• **DOCUMENT PASSAGE**:
========================================

Hierarchical Mixture Model for Single Cell Sequencing I
One of my favorite parts of my job is that I am able to spend 1 day per week focusing on applying our hierarchical mixture modeling technology to genomic applications. I’ve been working closely with the Ramiz Somjee on applying our technology to scRNA sequencing data.
TLDR: Why I’m Excited
Current scRNA pipelines rely on a heuristic driven 2-step process. First some form of filtering+dimensionality reduction, followed by a clustering step, followed by either manual labeling of these clusters or a classification model to learn/apply annotation to this data.
Our technology can model this entire pipeline in as a single unified joint probabilty distribution with 3 branches. We have a topic branch that learns a probability distribution across genes for each topic, a cell branch that learns a probabilty distribution across topics for each cell, and a classification branch that learns regression weights for each cell’s topic distribution.
This is powerful because our topics are jointly modeling both the unsupervised co-occurance information along with any annotations provided. This structure enables not only robust, few-shot classification but also extremely granular explainability.
First Experiment
We took an already annotated dataset that Ramiz was extremely familiar with to evaluate (1) whether our model was capable to learning the annotations and (2) whether the genes that comprised the predictive topics lined up with Ramiz’s extensive manual annotation process.
The model actually worked better than I could have hoped. We trained the model on 150 labels for 12 different cell types. We then evaluated the model on 2000 held out datapoints. Our model mislabelled only 3/2000 examples in the test set. We didn’t dig too deep into the model performance beyond that, since this was more just a validation experiement.
What I was really excited to dig into was the explanatory analysis. Our model uses a error-tolerant variant of the sparsity-inducing Finish Horseshoe prior that we call the Santa Barbara Horseshoe. This prior enables our model, with only a few examples, to confidently separate meaningful parameters from noisy ones.

========================================

• **INSTRUCTIONS FOR THE TASK**: Copy out the part of the single-cell sequencing post that begins with "Hierarchical Mixture Model for" and runs up to and including "scRNA sequencing data.".

• **ENTRIES SHOWN**:
========================================

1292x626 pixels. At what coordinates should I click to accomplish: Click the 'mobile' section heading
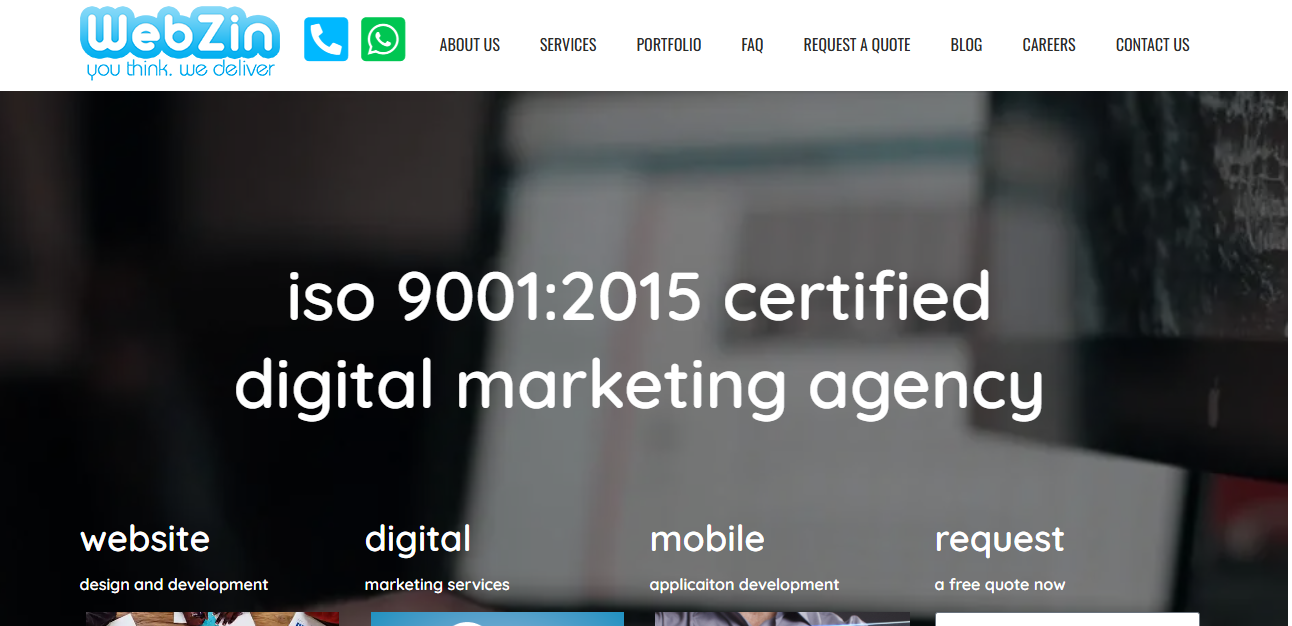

========================================

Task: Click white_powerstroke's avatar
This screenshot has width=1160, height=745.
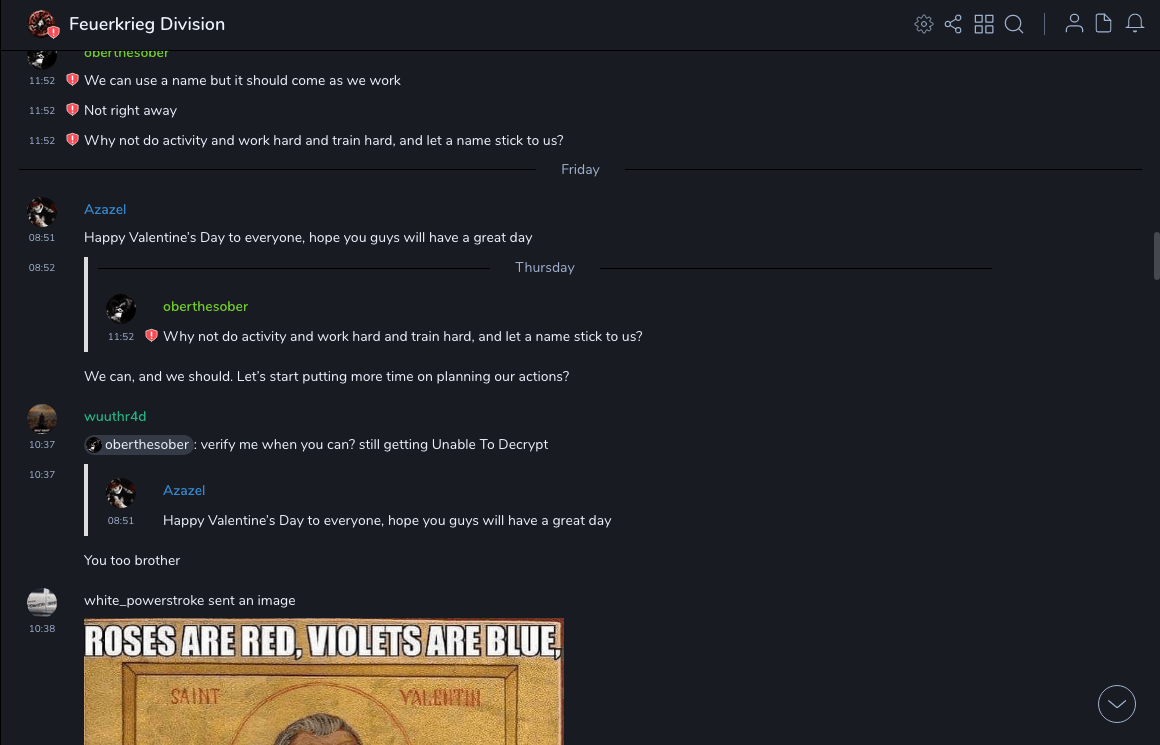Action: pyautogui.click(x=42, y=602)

========================================

• **TASK RESPONSE**:
Hierarchical Mixture Model for Single Cell Sequencing I
One of my favorite parts of my job is that I am able to spend 1 day per week focusing on applying our hierarchical mixture modeling technology to genomic applications. I’ve been working closely with the Ramiz Somjee on applying our technology to scRNA sequencing data.